# What to produce:
Reproduce word for word the line holding "This screenshot has width=939, height=661." and all lines after it in the data, through the end, leaving out pictures.

# Dataset entries:
===

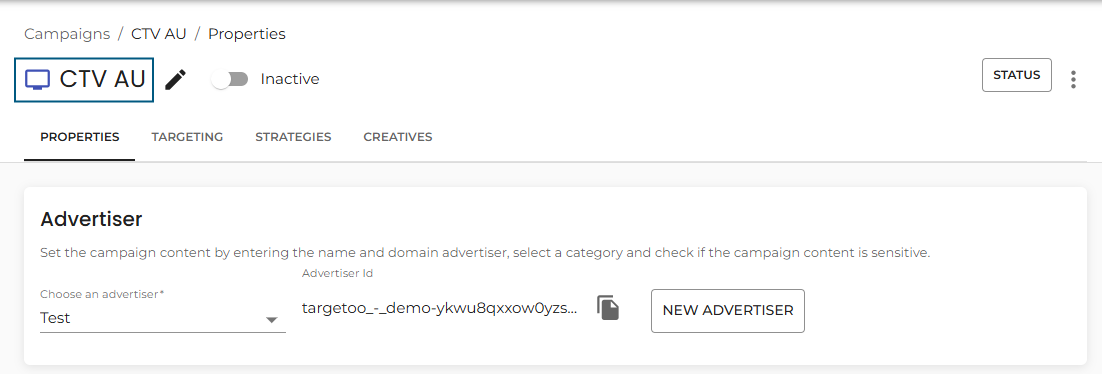The height and width of the screenshot is (374, 1102).
Task: Click the CTV AU campaign title
Action: click(x=103, y=79)
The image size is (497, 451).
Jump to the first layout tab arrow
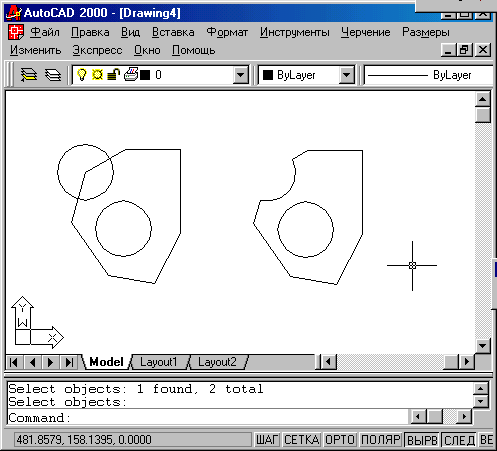(14, 362)
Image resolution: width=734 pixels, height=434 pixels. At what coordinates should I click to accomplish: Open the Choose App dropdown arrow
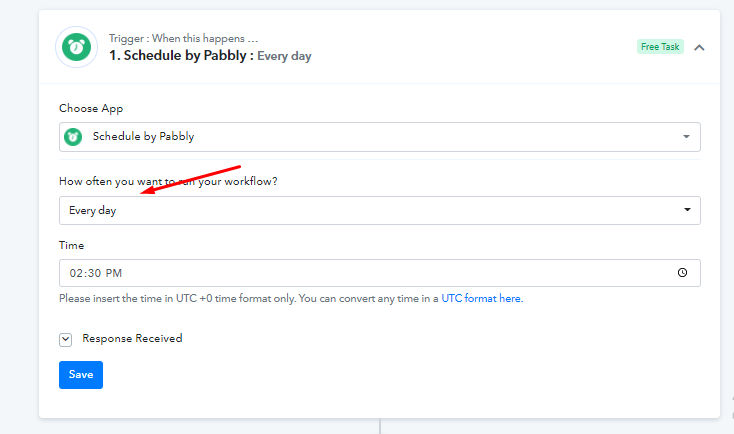(686, 137)
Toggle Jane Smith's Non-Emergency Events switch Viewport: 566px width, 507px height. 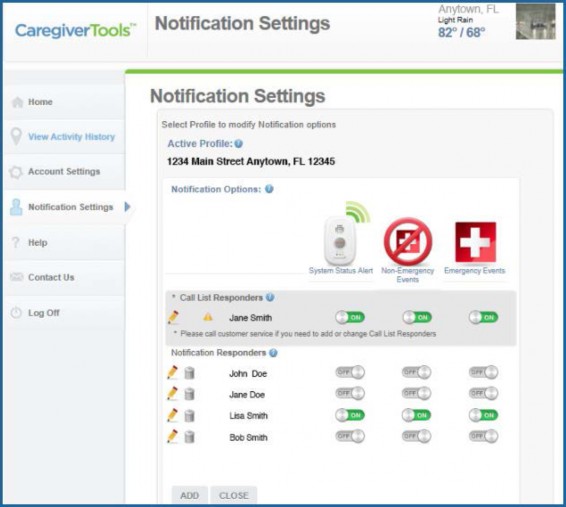coord(417,318)
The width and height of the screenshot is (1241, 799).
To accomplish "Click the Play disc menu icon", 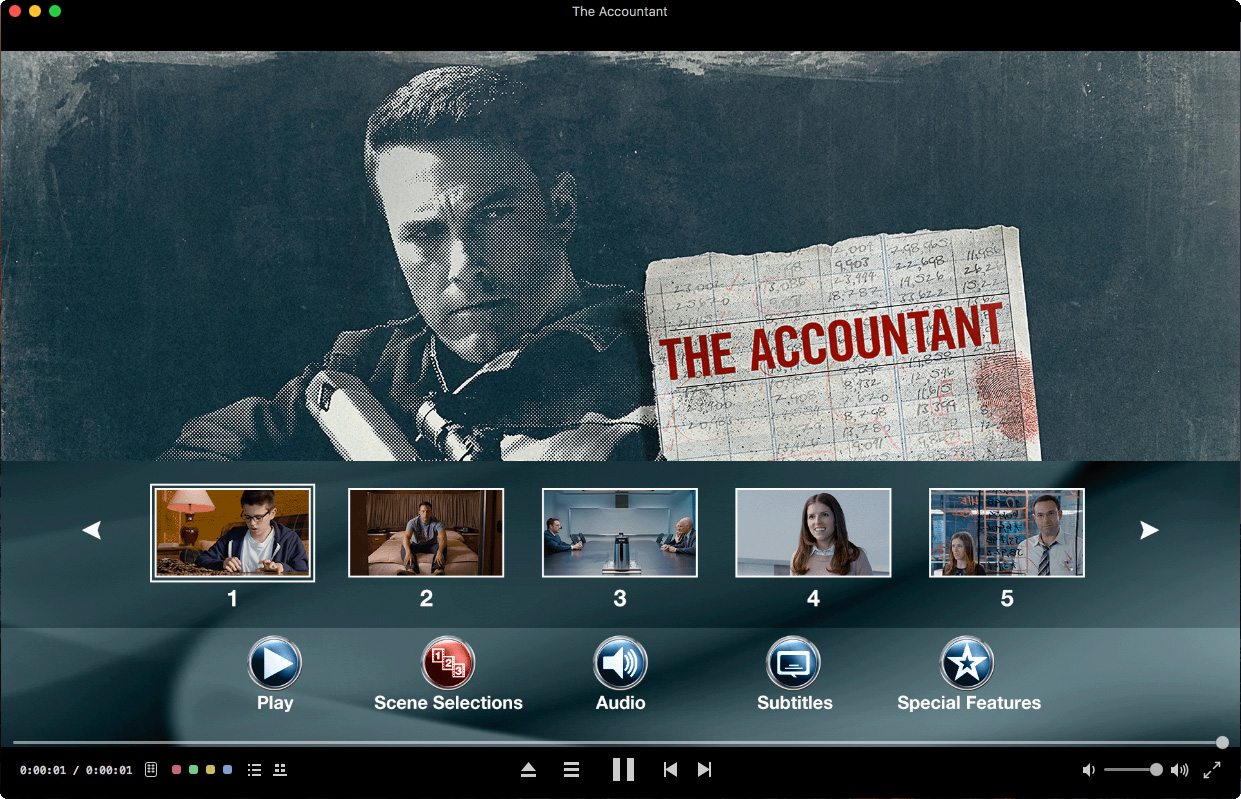I will point(275,663).
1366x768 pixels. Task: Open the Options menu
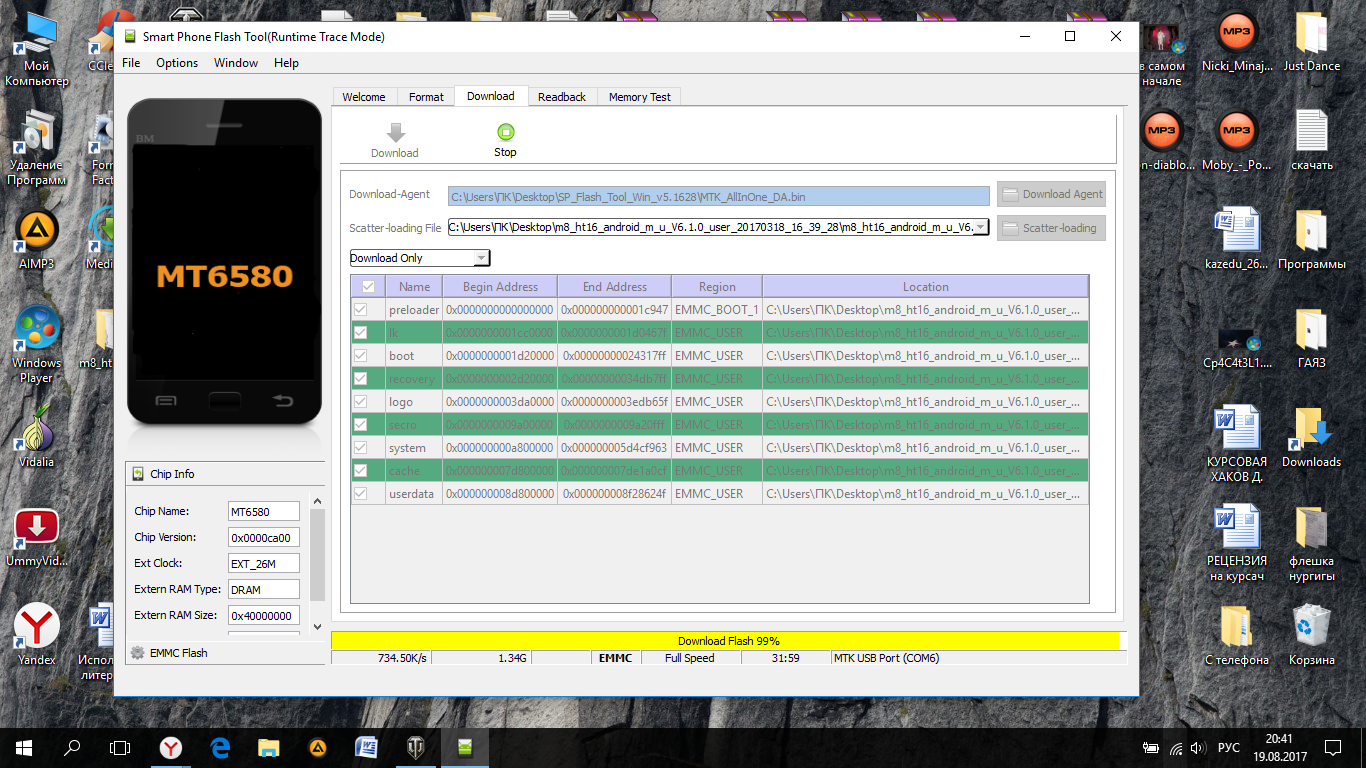pos(177,63)
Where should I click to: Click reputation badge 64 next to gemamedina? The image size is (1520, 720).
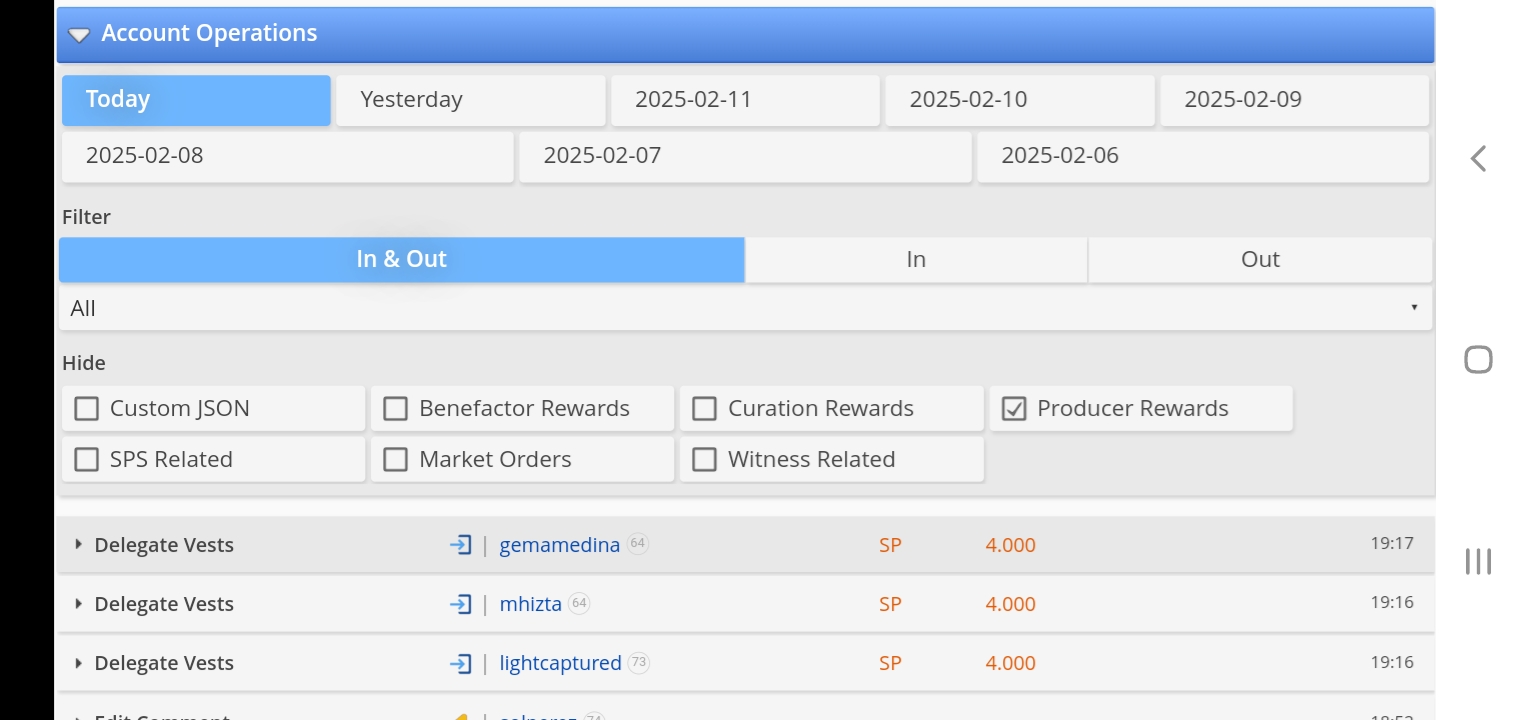click(638, 545)
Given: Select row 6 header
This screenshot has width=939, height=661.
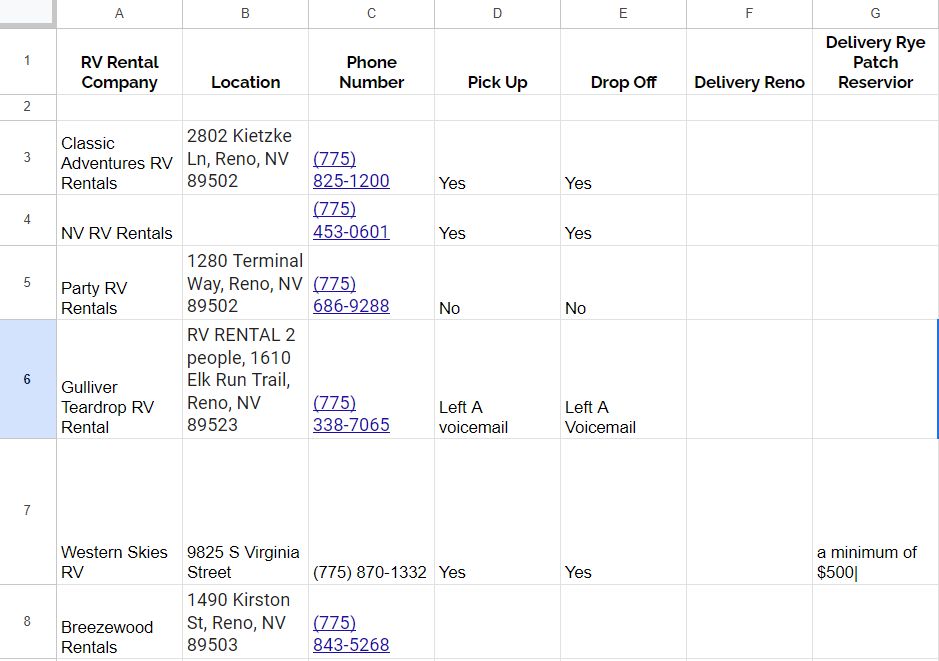Looking at the screenshot, I should click(28, 379).
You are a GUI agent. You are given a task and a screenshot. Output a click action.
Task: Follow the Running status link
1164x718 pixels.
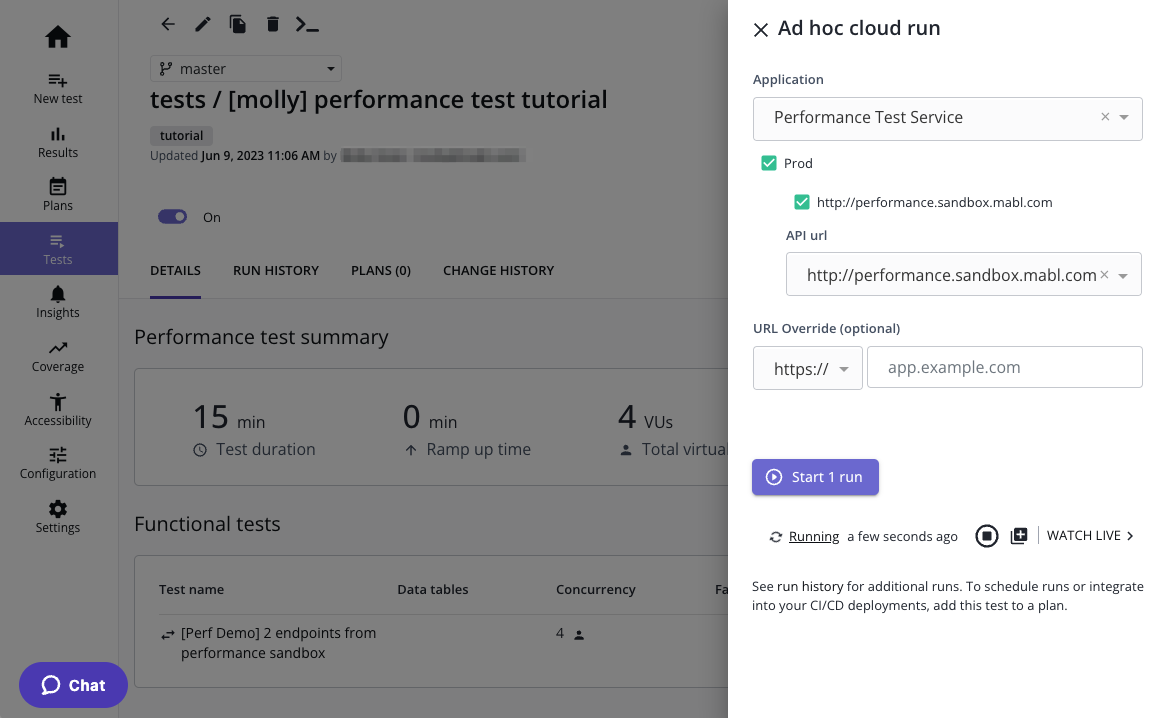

===

# Answer space:
This screenshot has width=939, height=661.
Looking at the screenshot, I should click(28, 379).
You are a GUI agent. You are given a task and a screenshot. Output a click action.
Task: Follow the Running status link
1164x718 pixels.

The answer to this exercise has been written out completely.